▸ WHAT YOU NEED TO DO
Return every entry exactly.

▸ Collected data entries
------------------------------------------------------------

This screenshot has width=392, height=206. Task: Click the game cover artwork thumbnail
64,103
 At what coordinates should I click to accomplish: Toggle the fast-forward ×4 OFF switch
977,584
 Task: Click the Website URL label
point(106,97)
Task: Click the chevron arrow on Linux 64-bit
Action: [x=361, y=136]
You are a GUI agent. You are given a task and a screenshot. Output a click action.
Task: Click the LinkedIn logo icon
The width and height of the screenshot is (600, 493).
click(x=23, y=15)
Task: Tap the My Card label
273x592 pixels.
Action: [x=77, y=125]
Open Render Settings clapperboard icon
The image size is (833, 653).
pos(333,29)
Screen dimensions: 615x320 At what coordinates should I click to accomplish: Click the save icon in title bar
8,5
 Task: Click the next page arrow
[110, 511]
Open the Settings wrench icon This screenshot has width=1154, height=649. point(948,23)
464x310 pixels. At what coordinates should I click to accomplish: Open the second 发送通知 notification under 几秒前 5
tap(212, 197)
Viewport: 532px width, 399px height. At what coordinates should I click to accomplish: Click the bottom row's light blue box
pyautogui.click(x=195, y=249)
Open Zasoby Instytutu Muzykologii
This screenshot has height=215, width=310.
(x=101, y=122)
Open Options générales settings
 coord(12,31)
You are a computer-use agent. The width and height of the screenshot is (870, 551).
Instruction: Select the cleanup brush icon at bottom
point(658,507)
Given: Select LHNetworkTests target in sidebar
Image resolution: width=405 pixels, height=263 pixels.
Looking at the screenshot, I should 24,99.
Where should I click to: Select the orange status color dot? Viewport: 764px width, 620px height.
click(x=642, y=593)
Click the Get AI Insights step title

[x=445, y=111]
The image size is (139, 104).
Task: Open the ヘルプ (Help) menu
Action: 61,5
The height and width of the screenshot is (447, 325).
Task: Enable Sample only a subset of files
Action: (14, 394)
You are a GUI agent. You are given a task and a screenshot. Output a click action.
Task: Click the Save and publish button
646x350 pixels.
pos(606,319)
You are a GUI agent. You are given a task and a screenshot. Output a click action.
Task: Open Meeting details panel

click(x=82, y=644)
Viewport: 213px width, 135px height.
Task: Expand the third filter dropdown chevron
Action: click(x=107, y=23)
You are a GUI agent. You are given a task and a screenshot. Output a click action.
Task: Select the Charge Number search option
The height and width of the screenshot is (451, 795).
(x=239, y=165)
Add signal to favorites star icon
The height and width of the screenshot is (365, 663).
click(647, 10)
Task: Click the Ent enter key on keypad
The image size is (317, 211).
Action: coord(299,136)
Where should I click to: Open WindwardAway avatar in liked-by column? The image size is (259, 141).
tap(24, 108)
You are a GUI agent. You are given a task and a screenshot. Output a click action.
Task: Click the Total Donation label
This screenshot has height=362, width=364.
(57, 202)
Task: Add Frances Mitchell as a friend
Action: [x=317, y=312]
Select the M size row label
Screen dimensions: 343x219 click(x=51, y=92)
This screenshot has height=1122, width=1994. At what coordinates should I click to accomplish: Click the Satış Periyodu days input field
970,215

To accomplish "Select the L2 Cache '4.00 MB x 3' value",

------------------------------------------------------------

▸ TASK RESPONSE
This screenshot has width=392, height=206. Task: Click the game cover artwork thumbnail
64,103
 At what coordinates should I click to accomplish: Toggle the fast-forward ×4 OFF switch
977,584
 Task: Click the Website URL label
point(106,97)
Task: Click the chevron arrow on Linux 64-bit
Action: [x=361, y=136]
You are a GUI agent. You are given a task and a screenshot. Output a click action.
Task: Click the LinkedIn logo icon
The width and height of the screenshot is (600, 493).
click(x=23, y=15)
Task: Tap the My Card label
273x592 pixels.
Action: [x=77, y=125]
Open Render Settings clapperboard icon
The image size is (833, 653).
pos(333,29)
Screen dimensions: 615x320 At what coordinates should I click to accomplish: Click the save icon in title bar
8,5
 Task: Click the next page arrow
[110, 511]
Open the Settings wrench icon This screenshot has width=1154, height=649. point(948,23)
464x310 pixels. At what coordinates should I click to accomplish: Open the second 发送通知 notification under 几秒前 5
tap(212, 197)
Viewport: 532px width, 399px height. At what coordinates should I click to accomplish: Click the bottom row's light blue box
pyautogui.click(x=195, y=249)
Open Zasoby Instytutu Muzykologii
This screenshot has height=215, width=310.
(x=101, y=122)
Open Options générales settings
 coord(12,31)
You are a computer-use agent. The width and height of the screenshot is (870, 551).
Instruction: Select the cleanup brush icon at bottom
point(658,507)
Given: Select LHNetworkTests target in sidebar
Image resolution: width=405 pixels, height=263 pixels.
Looking at the screenshot, I should 24,99.
Where should I click to: Select the orange status color dot? Viewport: 764px width, 620px height.
click(x=642, y=593)
Click the Get AI Insights step title

[x=445, y=111]
The image size is (139, 104).
Task: Open the ヘルプ (Help) menu
Action: 61,5
The height and width of the screenshot is (447, 325).
Task: Enable Sample only a subset of files
Action: (14, 394)
You are a GUI agent. You are given a task and a screenshot. Output a click action.
Task: Click the Save and publish button
646x350 pixels.
pos(606,319)
You are a GUI agent. You are given a task and a screenshot. Output a click action.
Task: Open Meeting details panel

click(x=82, y=644)
Viewport: 213px width, 135px height.
Task: Expand the third filter dropdown chevron
Action: click(x=107, y=23)
You are a GUI agent. You are given a task and a screenshot. Output a click action.
Task: Select the Charge Number search option
The height and width of the screenshot is (451, 795).
(x=239, y=165)
Add signal to favorites star icon
The height and width of the screenshot is (365, 663).
click(647, 10)
Task: Click the Ent enter key on keypad
The image size is (317, 211).
Action: coord(299,136)
Where should I click to: Open WindwardAway avatar in liked-by column? The image size is (259, 141).
tap(24, 108)
You are a GUI agent. You are given a task and a screenshot. Output a click action.
Task: Click the Total Donation label
This screenshot has height=362, width=364.
(57, 202)
Task: Add Frances Mitchell as a friend
Action: [x=317, y=312]
Select the M size row label
Screen dimensions: 343x219 click(x=51, y=92)
This screenshot has height=1122, width=1994. At what coordinates should I click to accomplish: Click the Satış Periyodu days input field
970,215

To accomplish "Select the L2 Cache '4.00 MB x 3' value",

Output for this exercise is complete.